***** Material shown
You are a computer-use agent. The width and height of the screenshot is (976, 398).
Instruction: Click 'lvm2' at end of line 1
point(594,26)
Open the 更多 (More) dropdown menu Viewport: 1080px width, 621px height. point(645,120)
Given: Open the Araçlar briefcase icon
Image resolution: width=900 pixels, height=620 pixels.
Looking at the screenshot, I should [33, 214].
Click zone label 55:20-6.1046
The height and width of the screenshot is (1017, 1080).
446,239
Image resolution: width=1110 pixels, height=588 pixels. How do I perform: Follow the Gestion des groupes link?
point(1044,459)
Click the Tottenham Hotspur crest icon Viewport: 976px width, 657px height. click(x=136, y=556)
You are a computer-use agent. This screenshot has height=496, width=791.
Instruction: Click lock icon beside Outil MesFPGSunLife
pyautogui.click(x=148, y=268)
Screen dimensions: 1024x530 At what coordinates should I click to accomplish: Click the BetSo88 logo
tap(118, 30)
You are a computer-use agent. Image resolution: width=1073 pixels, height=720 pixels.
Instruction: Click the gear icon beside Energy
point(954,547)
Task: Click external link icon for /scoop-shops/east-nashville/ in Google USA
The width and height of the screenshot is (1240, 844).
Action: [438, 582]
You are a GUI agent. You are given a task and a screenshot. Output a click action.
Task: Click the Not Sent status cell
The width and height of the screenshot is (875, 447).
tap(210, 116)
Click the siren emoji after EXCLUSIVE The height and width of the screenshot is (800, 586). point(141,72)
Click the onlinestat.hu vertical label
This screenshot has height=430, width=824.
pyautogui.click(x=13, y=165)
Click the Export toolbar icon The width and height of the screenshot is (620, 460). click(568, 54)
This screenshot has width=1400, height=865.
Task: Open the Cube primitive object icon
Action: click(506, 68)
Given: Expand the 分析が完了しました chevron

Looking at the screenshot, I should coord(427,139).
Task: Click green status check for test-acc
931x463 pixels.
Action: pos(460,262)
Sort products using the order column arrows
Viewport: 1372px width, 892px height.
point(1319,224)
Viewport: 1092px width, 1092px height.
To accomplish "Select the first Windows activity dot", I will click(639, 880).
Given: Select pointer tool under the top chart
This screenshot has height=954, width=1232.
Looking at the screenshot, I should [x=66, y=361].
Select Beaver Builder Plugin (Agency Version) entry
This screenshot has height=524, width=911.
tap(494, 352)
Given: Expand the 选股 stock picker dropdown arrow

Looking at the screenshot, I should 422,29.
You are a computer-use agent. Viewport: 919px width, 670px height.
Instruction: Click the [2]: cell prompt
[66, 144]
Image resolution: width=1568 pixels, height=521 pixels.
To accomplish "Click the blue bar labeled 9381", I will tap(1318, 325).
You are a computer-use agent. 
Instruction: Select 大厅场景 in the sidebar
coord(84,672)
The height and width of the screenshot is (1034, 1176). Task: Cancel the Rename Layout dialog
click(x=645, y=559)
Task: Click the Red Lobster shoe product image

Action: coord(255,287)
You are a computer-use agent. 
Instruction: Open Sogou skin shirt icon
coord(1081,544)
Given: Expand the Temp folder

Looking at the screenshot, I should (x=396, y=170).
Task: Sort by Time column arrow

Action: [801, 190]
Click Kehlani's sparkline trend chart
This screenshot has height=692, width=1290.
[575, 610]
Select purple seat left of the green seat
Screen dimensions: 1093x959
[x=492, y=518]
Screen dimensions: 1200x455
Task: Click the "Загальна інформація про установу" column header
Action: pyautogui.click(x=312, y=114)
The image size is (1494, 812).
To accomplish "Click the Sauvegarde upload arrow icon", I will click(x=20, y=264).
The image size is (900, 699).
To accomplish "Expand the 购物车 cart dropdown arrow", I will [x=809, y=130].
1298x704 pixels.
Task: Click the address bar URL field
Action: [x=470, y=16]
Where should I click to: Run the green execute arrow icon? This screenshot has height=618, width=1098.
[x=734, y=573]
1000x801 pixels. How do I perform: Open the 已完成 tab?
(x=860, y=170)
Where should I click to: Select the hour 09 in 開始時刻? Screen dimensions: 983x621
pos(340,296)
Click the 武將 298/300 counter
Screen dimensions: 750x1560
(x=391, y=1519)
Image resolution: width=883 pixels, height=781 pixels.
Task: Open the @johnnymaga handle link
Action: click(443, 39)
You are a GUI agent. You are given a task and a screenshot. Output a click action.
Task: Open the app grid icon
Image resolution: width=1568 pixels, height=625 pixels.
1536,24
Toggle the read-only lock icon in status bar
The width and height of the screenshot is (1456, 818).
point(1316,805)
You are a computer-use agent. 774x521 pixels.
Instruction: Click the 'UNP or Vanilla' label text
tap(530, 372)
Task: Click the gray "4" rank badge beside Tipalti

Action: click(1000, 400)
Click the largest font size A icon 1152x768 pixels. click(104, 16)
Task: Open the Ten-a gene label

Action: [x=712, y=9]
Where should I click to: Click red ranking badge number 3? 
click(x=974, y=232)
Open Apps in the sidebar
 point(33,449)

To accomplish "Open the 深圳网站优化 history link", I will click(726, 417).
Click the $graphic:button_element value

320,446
**********
## What is being asked
Write all the entries again precisely as they were given.

## Solution to this task
You are a computer-use agent. The width and height of the screenshot is (976, 398).
Instruction: Click 'lvm2' at end of line 1
point(594,26)
Open the 更多 (More) dropdown menu Viewport: 1080px width, 621px height. point(645,120)
Given: Open the Araçlar briefcase icon
Image resolution: width=900 pixels, height=620 pixels.
Looking at the screenshot, I should [33, 214].
Click zone label 55:20-6.1046
The height and width of the screenshot is (1017, 1080).
446,239
Image resolution: width=1110 pixels, height=588 pixels. How do I perform: Follow the Gestion des groupes link?
point(1044,459)
Click the Tottenham Hotspur crest icon Viewport: 976px width, 657px height. click(x=136, y=556)
You are a computer-use agent. This screenshot has height=496, width=791.
Instruction: Click lock icon beside Outil MesFPGSunLife
pyautogui.click(x=148, y=268)
Screen dimensions: 1024x530 At what coordinates should I click to accomplish: Click the BetSo88 logo
tap(118, 30)
You are a computer-use agent. Image resolution: width=1073 pixels, height=720 pixels.
Instruction: Click the gear icon beside Energy
point(954,547)
Task: Click external link icon for /scoop-shops/east-nashville/ in Google USA
The width and height of the screenshot is (1240, 844).
Action: [438, 582]
You are a GUI agent. You are given a task and a screenshot. Output a click action.
Task: Click the Not Sent status cell
The width and height of the screenshot is (875, 447).
tap(210, 116)
Click the siren emoji after EXCLUSIVE The height and width of the screenshot is (800, 586). point(141,72)
Click the onlinestat.hu vertical label
This screenshot has height=430, width=824.
pyautogui.click(x=13, y=165)
Click the Export toolbar icon The width and height of the screenshot is (620, 460). click(568, 54)
This screenshot has width=1400, height=865.
Task: Open the Cube primitive object icon
Action: click(506, 68)
Given: Expand the 分析が完了しました chevron

Looking at the screenshot, I should coord(427,139).
Task: Click green status check for test-acc
931x463 pixels.
Action: pos(460,262)
Sort products using the order column arrows
Viewport: 1372px width, 892px height.
point(1319,224)
Viewport: 1092px width, 1092px height.
To accomplish "Select the first Windows activity dot", I will click(639, 880).
Given: Select pointer tool under the top chart
This screenshot has height=954, width=1232.
Looking at the screenshot, I should [x=66, y=361].
Select Beaver Builder Plugin (Agency Version) entry
This screenshot has height=524, width=911.
tap(494, 352)
Given: Expand the 选股 stock picker dropdown arrow

Looking at the screenshot, I should 422,29.
You are a computer-use agent. Viewport: 919px width, 670px height.
Instruction: Click the [2]: cell prompt
[66, 144]
Image resolution: width=1568 pixels, height=521 pixels.
To accomplish "Click the blue bar labeled 9381", I will tap(1318, 325).
You are a computer-use agent. 
Instruction: Select 大厅场景 in the sidebar
coord(84,672)
The height and width of the screenshot is (1034, 1176). Task: Cancel the Rename Layout dialog
click(x=645, y=559)
Task: Click the Red Lobster shoe product image

Action: coord(255,287)
You are a computer-use agent. 
Instruction: Open Sogou skin shirt icon
coord(1081,544)
Given: Expand the Temp folder

Looking at the screenshot, I should (x=396, y=170).
Task: Sort by Time column arrow

Action: [801, 190]
Click Kehlani's sparkline trend chart
This screenshot has height=692, width=1290.
[575, 610]
Select purple seat left of the green seat
Screen dimensions: 1093x959
[x=492, y=518]
Screen dimensions: 1200x455
Task: Click the "Загальна інформація про установу" column header
Action: pyautogui.click(x=312, y=114)
The image size is (1494, 812).
To accomplish "Click the Sauvegarde upload arrow icon", I will click(x=20, y=264).
The image size is (900, 699).
To accomplish "Expand the 购物车 cart dropdown arrow", I will [x=809, y=130].
1298x704 pixels.
Task: Click the address bar URL field
Action: [x=470, y=16]
Where should I click to: Run the green execute arrow icon? This screenshot has height=618, width=1098.
[x=734, y=573]
1000x801 pixels. How do I perform: Open the 已完成 tab?
(x=860, y=170)
Where should I click to: Select the hour 09 in 開始時刻? Screen dimensions: 983x621
pos(340,296)
Click the 武將 298/300 counter
Screen dimensions: 750x1560
(x=391, y=1519)
Image resolution: width=883 pixels, height=781 pixels.
Task: Open the @johnnymaga handle link
Action: click(443, 39)
You are a GUI agent. You are given a task and a screenshot. Output a click action.
Task: Open the app grid icon
Image resolution: width=1568 pixels, height=625 pixels.
1536,24
Toggle the read-only lock icon in status bar
The width and height of the screenshot is (1456, 818).
point(1316,805)
You are a computer-use agent. 774x521 pixels.
Instruction: Click the 'UNP or Vanilla' label text
tap(530, 372)
Task: Click the gray "4" rank badge beside Tipalti

Action: click(1000, 400)
Click the largest font size A icon 1152x768 pixels. click(104, 16)
Task: Open the Ten-a gene label

Action: [x=712, y=9]
Where should I click to: Click red ranking badge number 3? 
click(x=974, y=232)
Open Apps in the sidebar
 point(33,449)

To accomplish "Open the 深圳网站优化 history link", I will click(726, 417).
Click the $graphic:button_element value

320,446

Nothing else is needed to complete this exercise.